Ciclos Na Arte disse...

grande Jair, realmente esclarecedor,será que podemos ainda esperar um livro seu?
me diz como pode se reconhecer como um filho das raças celeste e de da terra?Além de vontade de pertencer praticar a bruxaria,alguns dons, contatos com seres(este pode ser conseguido),?

Juremeiro Jair de Santana disse...

Olá...
Livro? não, realmente não é parte de qualquer plano nosso.

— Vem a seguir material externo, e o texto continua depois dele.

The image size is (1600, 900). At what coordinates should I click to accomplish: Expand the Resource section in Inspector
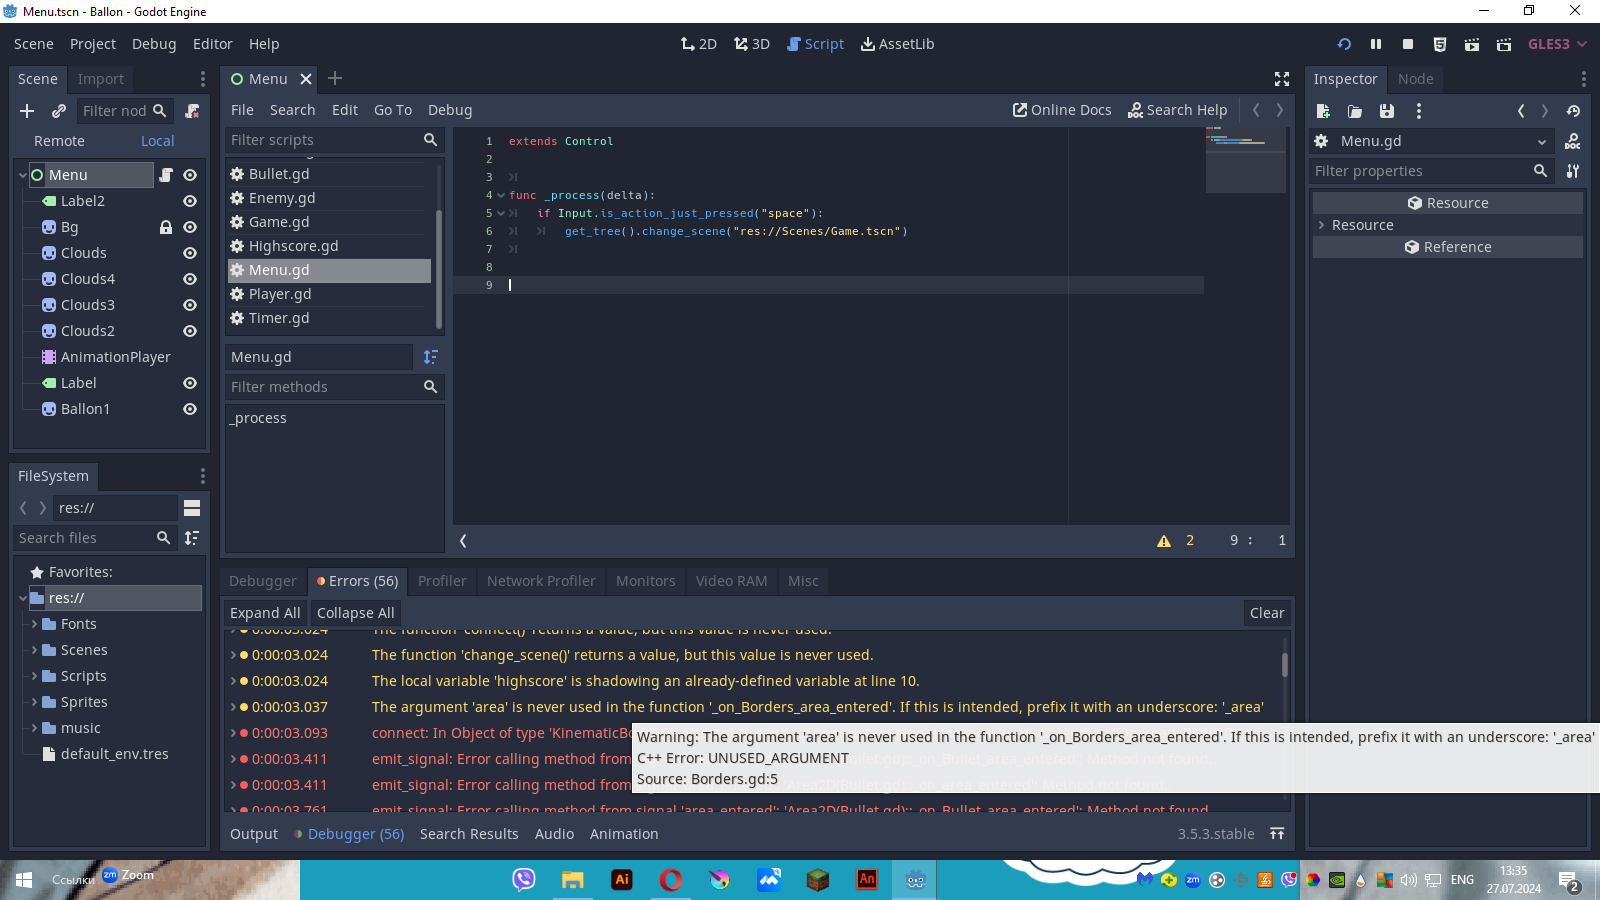tap(1322, 225)
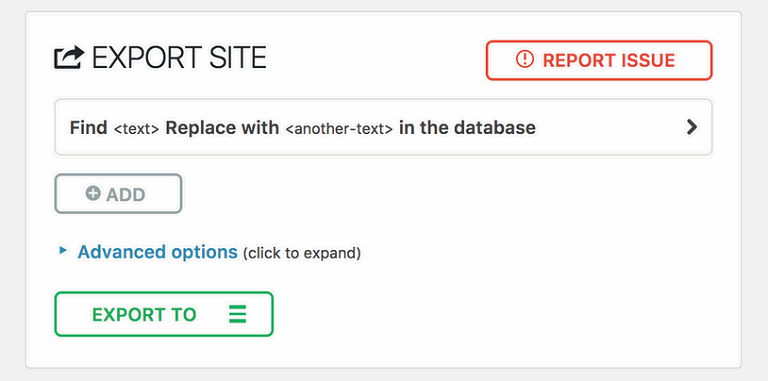Viewport: 768px width, 381px height.
Task: Expand the Advanced options disclosure triangle
Action: [62, 251]

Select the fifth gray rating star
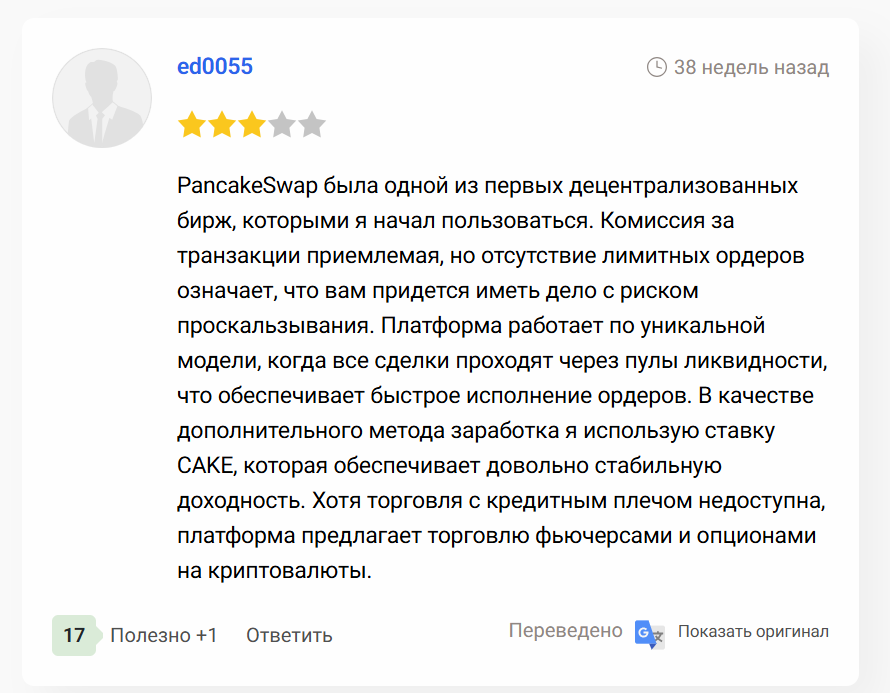(x=313, y=125)
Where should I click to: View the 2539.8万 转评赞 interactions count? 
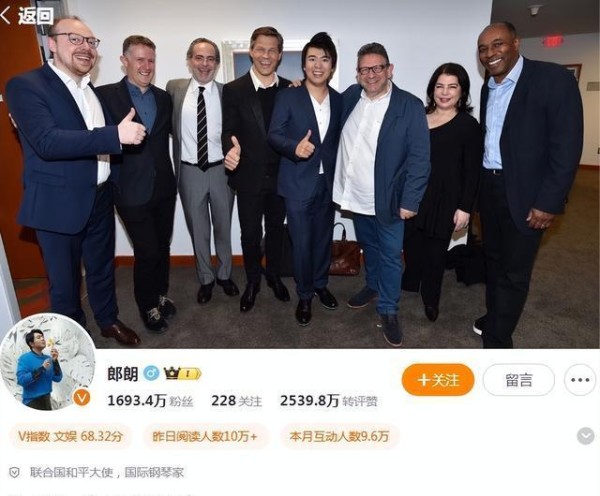pyautogui.click(x=329, y=401)
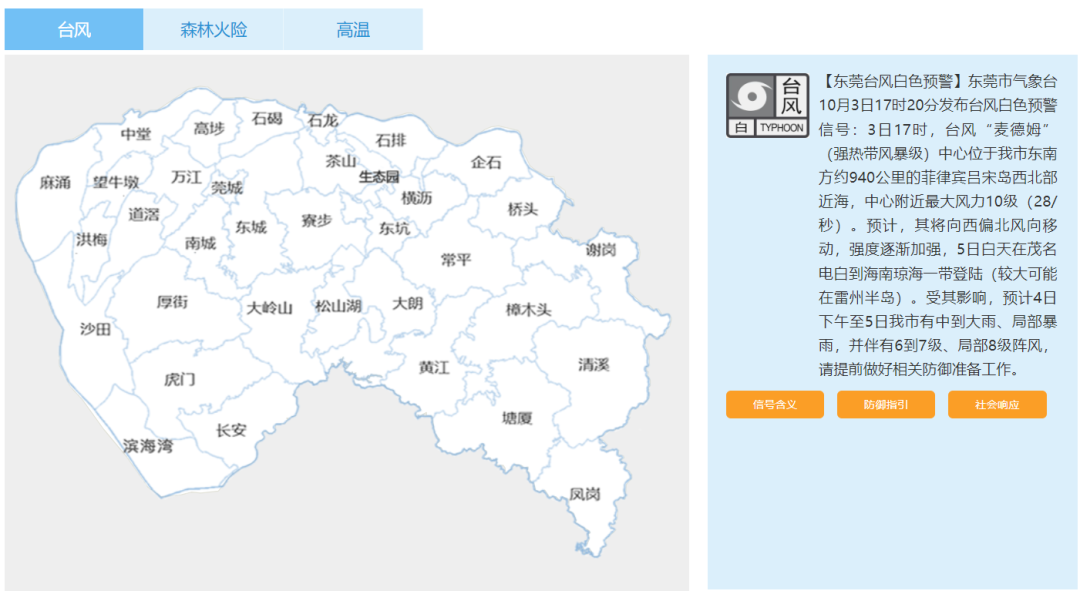Click 凤岗 area on the map
Viewport: 1080px width, 601px height.
coord(585,494)
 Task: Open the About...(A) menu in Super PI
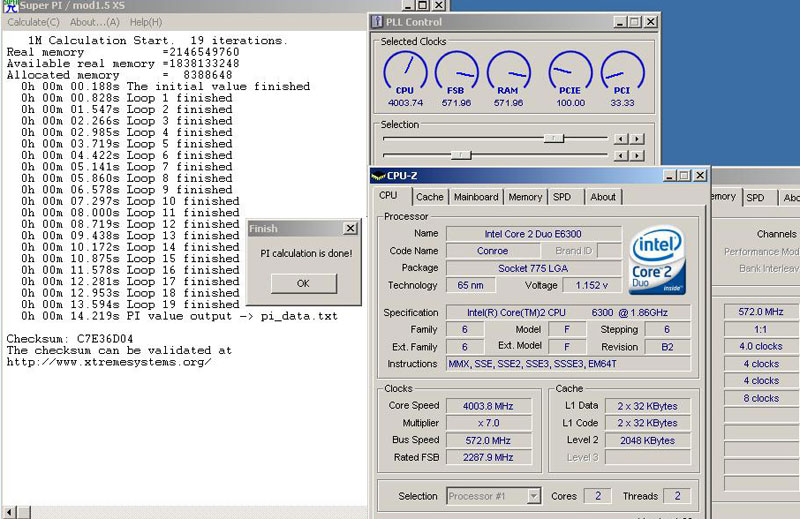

Quanto a pertencer a raça das estrelas, é preciso primeiro ter a noção que a Bruxaria é uma herança da humanidade, um legado deixado pelos Caídos aos seus descendentes,e não uma religião, e, muito menos o que se faz hoje no Brasil como sendo Paganismo, não chega nem perto do que foi a heresia pagã (em contraste com o paganismo clássico)que deu origem posteriormente a Breuxaria Tradicional.Assim, que se bate nessas portas com perseverança, vencendo cada ordália, você perceberá quem se é de fato, qual a sua origem, porque está aqui, qual a sua herança e qual o seu Destino,e se abrirá aos poderes. O segredo "velado" é Ame seu próprio sangue, sua origem, sua raça e sua alma, tenha desejo e luxuria pelo sengue que ferve e ilumina suas veias e sorva cada gota de amor e assim começara a despertar para as
chamas entre os chifres do Portador e para o verdadeiro Deus.